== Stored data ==
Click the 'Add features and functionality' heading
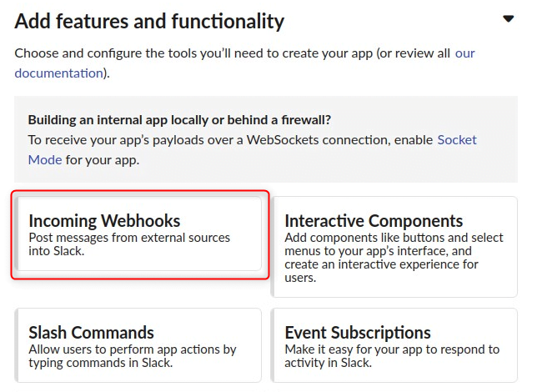This screenshot has height=392, width=537. click(x=149, y=21)
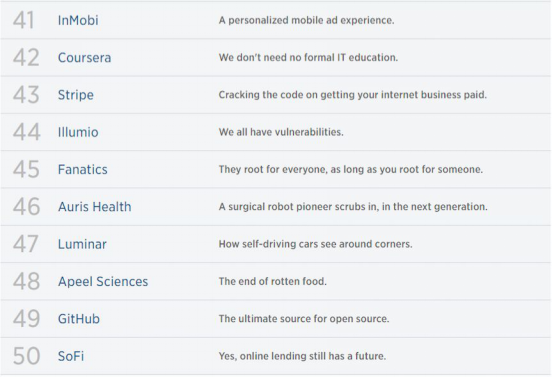This screenshot has height=377, width=552.
Task: Open the Auris Health link
Action: pyautogui.click(x=95, y=207)
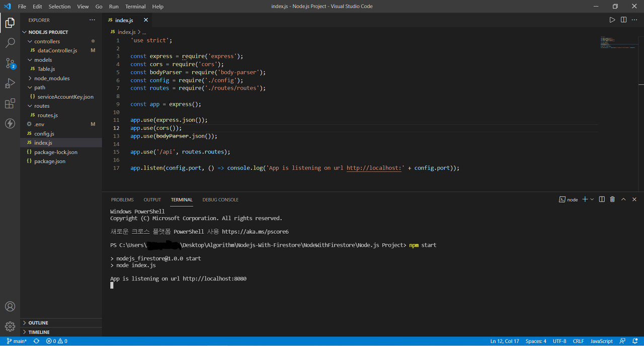
Task: Open the Manage settings gear
Action: 10,326
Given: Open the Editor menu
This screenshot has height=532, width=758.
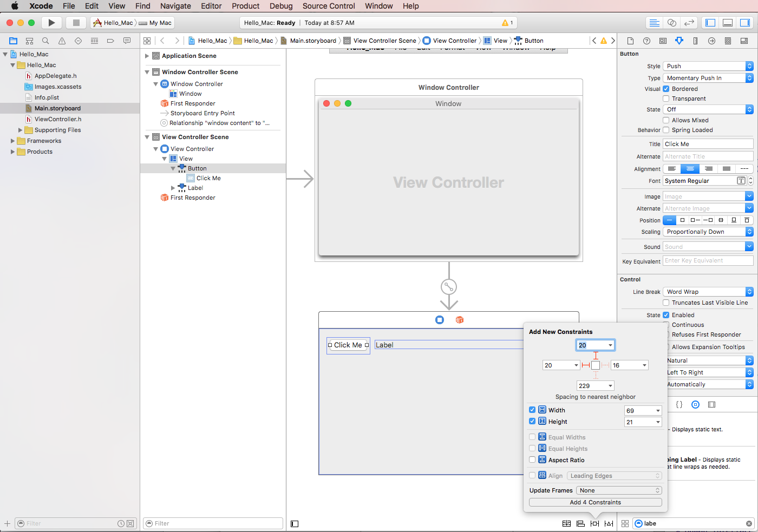Looking at the screenshot, I should pyautogui.click(x=211, y=6).
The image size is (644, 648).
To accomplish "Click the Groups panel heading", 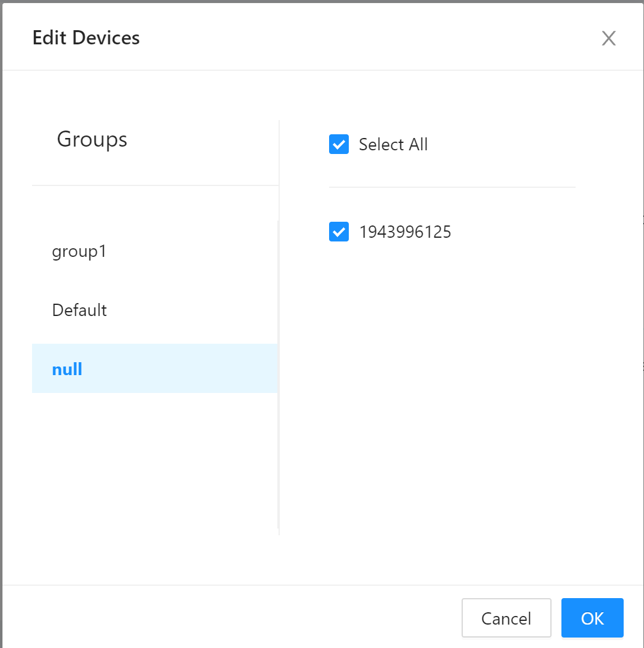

== Exercise details ==
Nothing should appear in the answer except the lines from the first line of the data through the line holding "Given: Open the Editor menu", exactly as written, with pictures left out.

== Task solution ==
Click the 'Add features and functionality' heading
This screenshot has height=392, width=537. click(x=149, y=21)
This screenshot has height=377, width=552.
Task: Open the Auris Health link
Action: pyautogui.click(x=95, y=207)
Task: Open the Manage settings gear
Action: 10,326
Given: Open the Editor menu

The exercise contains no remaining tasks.